My Education: BS in Actuarial Math/Finance at Bryant University MBA - Long Island University - CW Post
My Prior Experience: I started as a financial analyst specializing in automating financial reports. This led to a role as Sr. Cost Accountant responsible for costing products for a technology company. Finance Controller of two product lines with over $1B of revenue.
My Company: My company makes enterprise mobility products and communication devices
Job/Career Overview: I am responsible for the overall financial results of the product development organization - from revenue to cost of goods sold (margin) to operating expenses such as research & development, selling & marketing, and general administrative costs (Finance, HR, IT). Basically I need to answer the question "Is the area I support profitable? - does it make the company enough money through revenue & margin to cover the expenses that are necessary to secure the sale?".

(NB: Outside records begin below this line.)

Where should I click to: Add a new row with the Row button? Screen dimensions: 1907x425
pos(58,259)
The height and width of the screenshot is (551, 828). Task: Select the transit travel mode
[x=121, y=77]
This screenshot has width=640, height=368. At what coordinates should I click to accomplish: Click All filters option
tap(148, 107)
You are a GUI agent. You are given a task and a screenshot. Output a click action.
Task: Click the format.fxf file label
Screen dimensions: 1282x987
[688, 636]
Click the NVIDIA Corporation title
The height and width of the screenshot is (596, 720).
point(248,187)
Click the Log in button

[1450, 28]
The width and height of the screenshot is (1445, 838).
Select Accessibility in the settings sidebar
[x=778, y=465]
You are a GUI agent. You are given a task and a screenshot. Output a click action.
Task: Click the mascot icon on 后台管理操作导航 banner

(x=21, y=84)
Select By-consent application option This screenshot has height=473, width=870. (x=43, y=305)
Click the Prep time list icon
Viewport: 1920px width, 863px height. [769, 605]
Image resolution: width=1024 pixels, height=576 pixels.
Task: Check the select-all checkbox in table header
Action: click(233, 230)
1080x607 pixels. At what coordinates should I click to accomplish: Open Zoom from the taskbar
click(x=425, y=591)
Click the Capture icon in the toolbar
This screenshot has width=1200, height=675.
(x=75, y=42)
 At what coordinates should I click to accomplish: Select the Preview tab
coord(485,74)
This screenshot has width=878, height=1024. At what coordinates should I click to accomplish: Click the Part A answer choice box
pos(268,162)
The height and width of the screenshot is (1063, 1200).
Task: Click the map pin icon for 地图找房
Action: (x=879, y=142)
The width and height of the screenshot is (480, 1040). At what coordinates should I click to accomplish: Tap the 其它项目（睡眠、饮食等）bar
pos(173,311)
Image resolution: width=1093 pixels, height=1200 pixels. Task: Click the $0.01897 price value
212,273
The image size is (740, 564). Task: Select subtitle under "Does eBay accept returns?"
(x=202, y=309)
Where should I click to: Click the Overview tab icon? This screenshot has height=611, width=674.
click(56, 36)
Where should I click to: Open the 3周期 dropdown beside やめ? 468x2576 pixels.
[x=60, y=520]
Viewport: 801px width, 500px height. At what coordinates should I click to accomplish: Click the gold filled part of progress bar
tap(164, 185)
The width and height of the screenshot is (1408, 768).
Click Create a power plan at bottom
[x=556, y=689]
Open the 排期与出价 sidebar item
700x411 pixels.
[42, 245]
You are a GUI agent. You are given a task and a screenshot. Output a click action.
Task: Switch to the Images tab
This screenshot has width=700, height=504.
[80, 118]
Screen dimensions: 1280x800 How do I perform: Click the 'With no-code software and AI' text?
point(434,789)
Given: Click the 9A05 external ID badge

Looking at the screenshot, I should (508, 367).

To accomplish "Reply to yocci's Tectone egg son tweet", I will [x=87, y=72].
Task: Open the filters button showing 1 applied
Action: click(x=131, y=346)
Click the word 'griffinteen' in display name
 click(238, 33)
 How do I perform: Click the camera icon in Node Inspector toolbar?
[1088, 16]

I forecast operating expenses such as engineering headcount costs & purchased services ensuring that we have the funding to develop new products that will keep us market leaders. I partner with executives in the engineering organization to help them make sound business decisions...does it make sense to continue to develop a product for $X if we will only get $Y as a return on our investment?. Do we have enough headcount to develop the product? - what is the right strategy? - hire full time associates or seek the services of an outside design company?
I spend a substantial amount of time developing new tools and reports to help foster those decisions. These reports include revenue trends by region (North America, Latin America, Asia, Europe), by customer, by product. If we cost reduce a product how much additional money will we get on the bottom line?. Is it worth continuing to sell a product for the amount of bottom line profits that we get or is our money better spent elsewhere?
I rate this career 8 out of 10.
The best part is working with my business partners - by working with them, you learn more about the business and can take your skills and apply them with real relevance. Anyone can read a financial report - but what is important is what does it mean for our business. Where are the areas we can improve, what is the overlying strategy. Sometimes financially a decision doesn't seem to make sense from a pure profit perspective - but if you understand the business and the strategy, you can make a better decision.
Worst part - getting non-financial people to understand the what it means in the big picture and not just their small subsection of the world.
Strong computer skills are essential. You learn many tricks and tips from others, but if you don't know the basics - you are starting behind the curve. Excel & Access are critical tools to to data mine and provide the best support to the business.
Don't wait for someone to teach you the business - take the initiative to study the company's products, mission, marketing campaign. Who are the competitors and what are they doing.
Learn to write in bullet points - get to the key concept without burying it in many words. Lots of words aren't always better - be concise. People don't have the time to decipher through paragraphs upon paragraphs to get the point of what you are asking or stating.
Also, stop yourself from the writing emails in "texting" language. Text shorthand is not appropriate and undermines your credibility in a business environment.
Make the most of internships - ask questions, take notes and study them.